What the task requires:
Find every line in the data that contains the string "arrows", and copy each of those lines. Matching is case-sensitive.

Records for the task:
================

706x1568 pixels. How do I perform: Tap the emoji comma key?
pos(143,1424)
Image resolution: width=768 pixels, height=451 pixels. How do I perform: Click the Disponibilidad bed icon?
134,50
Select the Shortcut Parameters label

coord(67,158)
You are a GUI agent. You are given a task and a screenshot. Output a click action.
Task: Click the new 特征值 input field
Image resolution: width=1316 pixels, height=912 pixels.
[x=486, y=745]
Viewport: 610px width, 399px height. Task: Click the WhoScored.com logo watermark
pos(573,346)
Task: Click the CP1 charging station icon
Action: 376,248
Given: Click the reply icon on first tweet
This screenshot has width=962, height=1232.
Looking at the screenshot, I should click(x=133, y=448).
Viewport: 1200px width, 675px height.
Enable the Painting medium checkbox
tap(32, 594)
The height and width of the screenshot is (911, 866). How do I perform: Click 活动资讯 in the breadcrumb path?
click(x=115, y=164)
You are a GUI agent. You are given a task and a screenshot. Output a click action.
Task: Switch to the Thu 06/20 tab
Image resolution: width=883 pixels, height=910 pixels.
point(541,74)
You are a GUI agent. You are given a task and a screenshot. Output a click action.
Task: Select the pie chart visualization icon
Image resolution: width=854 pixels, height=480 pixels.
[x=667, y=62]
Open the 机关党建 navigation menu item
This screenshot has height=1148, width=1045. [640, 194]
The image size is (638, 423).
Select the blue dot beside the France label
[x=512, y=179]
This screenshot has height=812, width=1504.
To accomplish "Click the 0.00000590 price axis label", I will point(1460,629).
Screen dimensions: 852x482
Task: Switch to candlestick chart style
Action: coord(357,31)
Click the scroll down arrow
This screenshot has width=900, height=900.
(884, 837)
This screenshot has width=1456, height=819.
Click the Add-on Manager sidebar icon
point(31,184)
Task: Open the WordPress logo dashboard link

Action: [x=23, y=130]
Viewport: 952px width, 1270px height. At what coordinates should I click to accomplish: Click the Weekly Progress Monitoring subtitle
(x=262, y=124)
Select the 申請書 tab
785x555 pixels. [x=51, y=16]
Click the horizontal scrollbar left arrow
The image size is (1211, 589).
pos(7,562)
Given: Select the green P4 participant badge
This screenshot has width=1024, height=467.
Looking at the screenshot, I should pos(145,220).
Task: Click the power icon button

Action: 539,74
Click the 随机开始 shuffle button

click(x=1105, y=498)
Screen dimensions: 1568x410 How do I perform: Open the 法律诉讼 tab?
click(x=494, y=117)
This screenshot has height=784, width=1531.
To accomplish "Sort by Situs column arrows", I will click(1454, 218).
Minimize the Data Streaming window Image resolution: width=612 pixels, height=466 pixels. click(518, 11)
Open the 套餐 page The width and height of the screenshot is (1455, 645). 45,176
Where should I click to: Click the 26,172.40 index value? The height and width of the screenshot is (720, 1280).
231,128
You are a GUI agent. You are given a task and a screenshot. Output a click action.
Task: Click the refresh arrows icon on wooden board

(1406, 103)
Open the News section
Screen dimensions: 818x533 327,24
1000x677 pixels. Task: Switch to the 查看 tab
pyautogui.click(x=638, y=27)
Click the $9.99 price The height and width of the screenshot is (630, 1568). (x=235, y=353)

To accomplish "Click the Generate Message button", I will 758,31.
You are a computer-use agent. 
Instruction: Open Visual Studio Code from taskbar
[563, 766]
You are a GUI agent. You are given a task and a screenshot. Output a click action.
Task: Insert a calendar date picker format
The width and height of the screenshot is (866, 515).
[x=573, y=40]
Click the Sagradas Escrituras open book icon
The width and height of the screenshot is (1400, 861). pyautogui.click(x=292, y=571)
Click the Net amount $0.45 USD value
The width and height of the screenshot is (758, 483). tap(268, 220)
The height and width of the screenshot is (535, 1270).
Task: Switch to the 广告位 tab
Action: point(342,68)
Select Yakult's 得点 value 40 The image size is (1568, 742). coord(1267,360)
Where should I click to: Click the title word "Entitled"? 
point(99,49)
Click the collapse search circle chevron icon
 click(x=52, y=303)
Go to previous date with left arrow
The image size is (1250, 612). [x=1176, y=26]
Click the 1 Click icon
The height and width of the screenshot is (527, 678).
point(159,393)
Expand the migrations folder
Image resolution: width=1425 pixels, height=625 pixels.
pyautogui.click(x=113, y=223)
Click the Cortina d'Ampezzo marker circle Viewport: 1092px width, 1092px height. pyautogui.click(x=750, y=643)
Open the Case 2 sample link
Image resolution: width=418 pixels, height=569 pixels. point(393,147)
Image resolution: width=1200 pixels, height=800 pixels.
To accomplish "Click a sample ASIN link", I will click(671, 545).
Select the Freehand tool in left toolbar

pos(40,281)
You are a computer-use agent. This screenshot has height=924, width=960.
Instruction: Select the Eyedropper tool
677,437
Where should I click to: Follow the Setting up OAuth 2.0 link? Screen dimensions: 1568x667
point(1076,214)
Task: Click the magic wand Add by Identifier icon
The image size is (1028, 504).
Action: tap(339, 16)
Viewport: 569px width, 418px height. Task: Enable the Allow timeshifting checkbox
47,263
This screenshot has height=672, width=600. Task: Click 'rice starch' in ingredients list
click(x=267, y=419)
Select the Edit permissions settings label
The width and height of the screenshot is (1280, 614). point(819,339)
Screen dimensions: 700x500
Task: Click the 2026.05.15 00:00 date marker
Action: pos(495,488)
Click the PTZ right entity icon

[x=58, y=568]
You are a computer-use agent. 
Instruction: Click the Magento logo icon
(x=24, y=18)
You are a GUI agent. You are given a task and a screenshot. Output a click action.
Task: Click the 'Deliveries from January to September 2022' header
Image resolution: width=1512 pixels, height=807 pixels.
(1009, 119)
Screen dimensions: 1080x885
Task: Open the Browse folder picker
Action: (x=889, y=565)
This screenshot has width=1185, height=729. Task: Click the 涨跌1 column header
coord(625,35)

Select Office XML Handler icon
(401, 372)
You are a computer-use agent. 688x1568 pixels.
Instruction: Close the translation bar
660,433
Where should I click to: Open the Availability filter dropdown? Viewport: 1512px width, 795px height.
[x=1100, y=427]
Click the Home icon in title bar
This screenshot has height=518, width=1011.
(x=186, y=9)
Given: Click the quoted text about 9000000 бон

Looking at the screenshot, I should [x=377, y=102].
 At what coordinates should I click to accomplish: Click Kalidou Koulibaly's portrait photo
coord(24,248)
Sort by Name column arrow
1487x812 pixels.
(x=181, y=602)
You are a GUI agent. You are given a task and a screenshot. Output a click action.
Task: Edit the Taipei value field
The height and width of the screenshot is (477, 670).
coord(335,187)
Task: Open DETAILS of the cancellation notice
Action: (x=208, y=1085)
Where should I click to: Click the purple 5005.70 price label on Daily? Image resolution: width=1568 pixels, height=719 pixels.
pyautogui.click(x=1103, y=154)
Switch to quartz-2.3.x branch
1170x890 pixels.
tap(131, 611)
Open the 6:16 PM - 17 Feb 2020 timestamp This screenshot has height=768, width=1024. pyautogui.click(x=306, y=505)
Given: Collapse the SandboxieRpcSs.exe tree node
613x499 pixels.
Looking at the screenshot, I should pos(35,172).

================

Response to the exercise:
To accomplish "Sort by Situs column arrows", I will click(1454, 218).
Task: Click the refresh arrows icon on wooden board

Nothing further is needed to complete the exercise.